任务指令: 逐字照录下方所给摘录中的一段,从“好管闲事的我也跟着看了看信:原来晓红临近”开始,一直到“有侵入性。这便是文风之异吧。”为止。

所给摘录:
━━━━━━━━━━
好管闲事的我也跟着看了看信:原来晓红临近毕业,同学们都抓紧在学校的最后时间备考各种证,好为自己即将面临的求职之路提供一些助力,她也想效仿,却在医士和高护两个职业发展方向上产生了犹豫,便想听听付荣华的看法。好为人师的我知道事情来龙去脉后,吧啦吧啦长篇大论地发表了一通自己的见解。付荣华写好回信后,怕对医士和高护的市场前景表达有偏差,又让我帮着看了下回信内容。
他的信写得感情真挚、诚恳——至少我读来是这种感受,是否真的真挚只有他自己知道,文字总是具有一定的伪装性——关于医士和高护的部分,虽和我所言内容大致相同,但在指导选择决策上却完全不同。他写得谦逊而柔和,没有明确的结论和选择导向,没有侵入性。这便是文风之异吧。
━━━━━━━━━━
提供材料:
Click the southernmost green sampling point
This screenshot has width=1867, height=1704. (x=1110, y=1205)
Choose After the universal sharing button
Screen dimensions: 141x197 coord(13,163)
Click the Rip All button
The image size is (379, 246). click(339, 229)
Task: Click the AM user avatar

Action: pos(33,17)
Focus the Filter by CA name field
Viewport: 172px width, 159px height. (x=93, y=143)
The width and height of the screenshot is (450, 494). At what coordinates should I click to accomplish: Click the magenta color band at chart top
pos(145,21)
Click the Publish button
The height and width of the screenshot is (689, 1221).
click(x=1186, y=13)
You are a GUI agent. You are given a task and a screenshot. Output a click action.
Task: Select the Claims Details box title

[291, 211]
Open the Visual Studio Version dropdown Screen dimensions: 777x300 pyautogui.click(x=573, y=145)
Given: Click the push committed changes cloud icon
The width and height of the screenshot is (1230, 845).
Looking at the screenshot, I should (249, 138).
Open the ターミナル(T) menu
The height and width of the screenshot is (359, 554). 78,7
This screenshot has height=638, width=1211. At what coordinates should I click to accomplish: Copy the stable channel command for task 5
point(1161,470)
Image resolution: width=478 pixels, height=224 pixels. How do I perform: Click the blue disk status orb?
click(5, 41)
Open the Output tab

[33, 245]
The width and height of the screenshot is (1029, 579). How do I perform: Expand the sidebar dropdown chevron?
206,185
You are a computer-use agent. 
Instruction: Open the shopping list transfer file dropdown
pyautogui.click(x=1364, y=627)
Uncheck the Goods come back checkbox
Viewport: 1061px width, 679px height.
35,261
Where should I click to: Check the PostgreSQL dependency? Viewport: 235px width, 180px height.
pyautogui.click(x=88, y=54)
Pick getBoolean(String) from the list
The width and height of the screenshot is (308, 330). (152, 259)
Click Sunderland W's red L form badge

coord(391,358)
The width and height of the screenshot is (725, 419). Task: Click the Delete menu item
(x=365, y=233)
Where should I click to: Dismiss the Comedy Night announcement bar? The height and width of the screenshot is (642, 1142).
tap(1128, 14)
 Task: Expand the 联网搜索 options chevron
━━━━━━━━━━
最终结果:
好管闲事的我也跟着看了看信:原来晓红临近毕业,同学们都抓紧在学校的最后时间备考各种证,好为自己即将面临的求职之路提供一些助力,她也想效仿,却在医士和高护两个职业发展方向上产生了犹豫,便想听听付荣华的看法。好为人师的我知道事情来龙去脉后,吧啦吧啦长篇大论地发表了一通自己的见解。付荣华写好回信后,怕对医士和高护的市场前景表达有偏差,又让我帮着看了下回信内容。
他的信写得感情真挚、诚恳——至少我读来是这种感受,是否真的真挚只有他自己知道,文字总是具有一定的伪装性——关于医士和高护的部分,虽和我所言内容大致相同,但在指导选择决策上却完全不同。他写得谦逊而柔和,没有明确的结论和选择导向,没有侵入性。这便是文风之异吧。